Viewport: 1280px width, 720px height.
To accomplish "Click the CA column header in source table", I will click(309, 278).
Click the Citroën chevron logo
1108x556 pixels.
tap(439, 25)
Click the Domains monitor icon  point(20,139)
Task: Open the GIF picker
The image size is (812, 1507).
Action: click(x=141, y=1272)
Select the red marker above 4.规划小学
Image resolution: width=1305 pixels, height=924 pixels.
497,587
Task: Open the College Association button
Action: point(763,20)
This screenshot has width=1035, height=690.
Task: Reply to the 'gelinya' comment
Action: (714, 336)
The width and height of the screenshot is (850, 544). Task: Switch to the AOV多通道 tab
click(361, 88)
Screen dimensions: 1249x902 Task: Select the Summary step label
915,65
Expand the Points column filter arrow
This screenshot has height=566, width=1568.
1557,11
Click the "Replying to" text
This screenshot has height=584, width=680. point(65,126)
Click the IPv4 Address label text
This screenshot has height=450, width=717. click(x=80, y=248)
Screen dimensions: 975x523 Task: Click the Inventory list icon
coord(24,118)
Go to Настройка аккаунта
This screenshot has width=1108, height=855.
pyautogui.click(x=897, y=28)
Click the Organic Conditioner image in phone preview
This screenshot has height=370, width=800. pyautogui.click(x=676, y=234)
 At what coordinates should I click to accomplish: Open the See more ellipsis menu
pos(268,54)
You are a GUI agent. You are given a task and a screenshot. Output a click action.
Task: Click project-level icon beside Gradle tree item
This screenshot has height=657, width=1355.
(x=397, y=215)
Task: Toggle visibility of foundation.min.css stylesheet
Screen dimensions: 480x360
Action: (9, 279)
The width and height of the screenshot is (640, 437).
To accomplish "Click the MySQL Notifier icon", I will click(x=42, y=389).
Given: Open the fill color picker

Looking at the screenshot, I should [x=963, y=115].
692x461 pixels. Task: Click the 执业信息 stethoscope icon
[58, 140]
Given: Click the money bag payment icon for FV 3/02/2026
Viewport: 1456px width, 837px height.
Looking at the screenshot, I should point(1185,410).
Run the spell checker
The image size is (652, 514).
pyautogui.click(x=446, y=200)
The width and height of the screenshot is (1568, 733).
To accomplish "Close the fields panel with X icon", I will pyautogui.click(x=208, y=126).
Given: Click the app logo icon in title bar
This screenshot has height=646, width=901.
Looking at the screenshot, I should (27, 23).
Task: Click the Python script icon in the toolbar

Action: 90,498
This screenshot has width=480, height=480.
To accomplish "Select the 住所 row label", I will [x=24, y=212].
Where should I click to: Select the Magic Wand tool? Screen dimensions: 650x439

_Exercise directions_
Nothing in the records should be left out; write all of them out again exactly.

_Answer to the problem_
Viewport: 1280px width, 720px height.
To accomplish "Click the CA column header in source table", I will click(309, 278).
Click the Citroën chevron logo
1108x556 pixels.
tap(439, 25)
Click the Domains monitor icon  point(20,139)
Task: Open the GIF picker
The image size is (812, 1507).
Action: click(x=141, y=1272)
Select the red marker above 4.规划小学
Image resolution: width=1305 pixels, height=924 pixels.
497,587
Task: Open the College Association button
Action: point(763,20)
This screenshot has width=1035, height=690.
Task: Reply to the 'gelinya' comment
Action: (714, 336)
The width and height of the screenshot is (850, 544). Task: Switch to the AOV多通道 tab
click(361, 88)
Screen dimensions: 1249x902 Task: Select the Summary step label
915,65
Expand the Points column filter arrow
This screenshot has height=566, width=1568.
1557,11
Click the "Replying to" text
This screenshot has height=584, width=680. point(65,126)
Click the IPv4 Address label text
This screenshot has height=450, width=717. click(x=80, y=248)
Screen dimensions: 975x523 Task: Click the Inventory list icon
coord(24,118)
Go to Настройка аккаунта
This screenshot has width=1108, height=855.
pyautogui.click(x=897, y=28)
Click the Organic Conditioner image in phone preview
This screenshot has height=370, width=800. pyautogui.click(x=676, y=234)
 At what coordinates should I click to accomplish: Open the See more ellipsis menu
pos(268,54)
You are a GUI agent. You are given a task and a screenshot. Output a click action.
Task: Click project-level icon beside Gradle tree item
This screenshot has height=657, width=1355.
(x=397, y=215)
Task: Toggle visibility of foundation.min.css stylesheet
Screen dimensions: 480x360
Action: (9, 279)
The width and height of the screenshot is (640, 437).
To accomplish "Click the MySQL Notifier icon", I will click(x=42, y=389).
Given: Open the fill color picker

Looking at the screenshot, I should [x=963, y=115].
692x461 pixels. Task: Click the 执业信息 stethoscope icon
[58, 140]
Given: Click the money bag payment icon for FV 3/02/2026
Viewport: 1456px width, 837px height.
Looking at the screenshot, I should point(1185,410).
Run the spell checker
The image size is (652, 514).
pyautogui.click(x=446, y=200)
The width and height of the screenshot is (1568, 733).
To accomplish "Close the fields panel with X icon", I will pyautogui.click(x=208, y=126).
Given: Click the app logo icon in title bar
This screenshot has height=646, width=901.
Looking at the screenshot, I should (27, 23).
Task: Click the Python script icon in the toolbar

Action: 90,498
This screenshot has width=480, height=480.
To accomplish "Select the 住所 row label", I will [x=24, y=212].
Where should I click to: Select the Magic Wand tool? Screen dimensions: 650x439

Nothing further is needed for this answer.